PSLs Dumped
There is yet another instance of an agency Parity which says it intends to dump its low margin business and move on to concentrating on higher margin business.
Indeed, it has already brushed aside two major PSL contracts with the resulting business decline, but it has managed to increase both margins and swung into profitability again.
Major Blow
The system of getting agencies to bid against each other for business, to get on a Preferred Supplier List is a major blow. Client companies have worked it out to keep both IT Contractor rates and agency margins down.
Already Spring and Lorien as well as other previously low-margin agencies have begun concentrating on business that is more profitable.
Good News
This development bodes well for IT Contractors as it serves to bring rates out of the straitjackets client companies slotted them in.
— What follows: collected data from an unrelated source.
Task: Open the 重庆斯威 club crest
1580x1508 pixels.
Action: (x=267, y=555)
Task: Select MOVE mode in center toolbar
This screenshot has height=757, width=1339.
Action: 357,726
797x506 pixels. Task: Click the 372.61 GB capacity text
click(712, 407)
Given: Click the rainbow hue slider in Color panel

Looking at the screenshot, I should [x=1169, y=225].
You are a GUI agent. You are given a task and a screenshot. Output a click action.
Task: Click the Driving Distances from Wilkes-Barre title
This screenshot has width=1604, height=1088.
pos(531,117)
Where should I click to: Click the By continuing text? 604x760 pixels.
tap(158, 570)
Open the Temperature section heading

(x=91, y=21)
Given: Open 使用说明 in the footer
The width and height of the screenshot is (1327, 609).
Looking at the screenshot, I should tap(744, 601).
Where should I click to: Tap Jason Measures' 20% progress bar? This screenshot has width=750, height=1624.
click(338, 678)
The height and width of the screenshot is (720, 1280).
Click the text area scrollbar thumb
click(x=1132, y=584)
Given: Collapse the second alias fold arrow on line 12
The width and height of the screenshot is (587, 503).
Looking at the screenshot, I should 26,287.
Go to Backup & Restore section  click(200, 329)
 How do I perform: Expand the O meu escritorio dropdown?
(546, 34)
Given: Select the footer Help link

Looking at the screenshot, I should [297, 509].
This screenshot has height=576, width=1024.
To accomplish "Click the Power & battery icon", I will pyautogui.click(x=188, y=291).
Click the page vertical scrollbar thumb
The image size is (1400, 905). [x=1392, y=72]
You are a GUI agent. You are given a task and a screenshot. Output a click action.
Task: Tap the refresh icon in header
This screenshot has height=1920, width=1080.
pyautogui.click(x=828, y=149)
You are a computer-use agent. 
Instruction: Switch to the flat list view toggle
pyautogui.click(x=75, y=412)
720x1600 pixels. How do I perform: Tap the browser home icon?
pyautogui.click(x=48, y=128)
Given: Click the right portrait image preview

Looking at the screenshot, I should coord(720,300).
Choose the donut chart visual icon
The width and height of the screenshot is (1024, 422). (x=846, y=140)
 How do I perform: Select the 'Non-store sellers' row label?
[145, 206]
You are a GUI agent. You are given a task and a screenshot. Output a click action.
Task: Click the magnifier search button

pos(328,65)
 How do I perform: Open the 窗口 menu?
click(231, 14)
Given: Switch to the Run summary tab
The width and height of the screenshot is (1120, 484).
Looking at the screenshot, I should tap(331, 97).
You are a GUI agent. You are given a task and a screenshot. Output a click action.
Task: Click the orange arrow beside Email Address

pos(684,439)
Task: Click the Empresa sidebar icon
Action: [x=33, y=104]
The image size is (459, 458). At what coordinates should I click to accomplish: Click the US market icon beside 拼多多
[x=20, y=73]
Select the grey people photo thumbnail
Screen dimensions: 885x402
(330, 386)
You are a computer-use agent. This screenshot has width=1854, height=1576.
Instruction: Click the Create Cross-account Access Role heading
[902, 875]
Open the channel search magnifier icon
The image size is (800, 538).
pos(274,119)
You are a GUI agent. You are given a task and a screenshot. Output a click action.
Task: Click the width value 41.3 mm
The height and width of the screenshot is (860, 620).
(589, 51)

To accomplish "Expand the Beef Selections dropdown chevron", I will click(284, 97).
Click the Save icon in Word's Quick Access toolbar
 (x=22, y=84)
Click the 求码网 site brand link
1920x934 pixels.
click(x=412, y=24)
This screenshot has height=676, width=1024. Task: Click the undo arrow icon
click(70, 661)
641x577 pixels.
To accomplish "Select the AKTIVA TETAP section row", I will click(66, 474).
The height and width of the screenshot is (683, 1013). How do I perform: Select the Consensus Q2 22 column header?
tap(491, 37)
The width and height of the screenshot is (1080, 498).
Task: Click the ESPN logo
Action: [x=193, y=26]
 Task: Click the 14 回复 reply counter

The downturn caused the supply of contractors to be greater than the demand, but client companies were able to sway the market to their own prices. IT Contractors were forced to take contracts at any rate and agencies had to take business at any rate.
Boot Shifting
Agencies have started the new phenomenon of doing away with these straitjacket rates and margins.
Client companies will have to follow suit or reconcile themselves to deal with the smaller desperate agencies and contractors who are not able to command better rates.
Though the differential in rates of the top 25% of IT Contractors and the worst 25% of IT Contractors is not a substantial one, there is a significant difference in terms of ability and productivity.
Failed Projects
Companies that continue with PSLs will be left with all the duds, whilst the higher rate payers are sure to get all the cream of the contractors. The projects of those continuing to use PSLS will invariably get delayed and won't work A hard fact to digest but that's the way the market works.
IT Contractors will be pleased as it will remove a barrier to their rates rising in the coming years.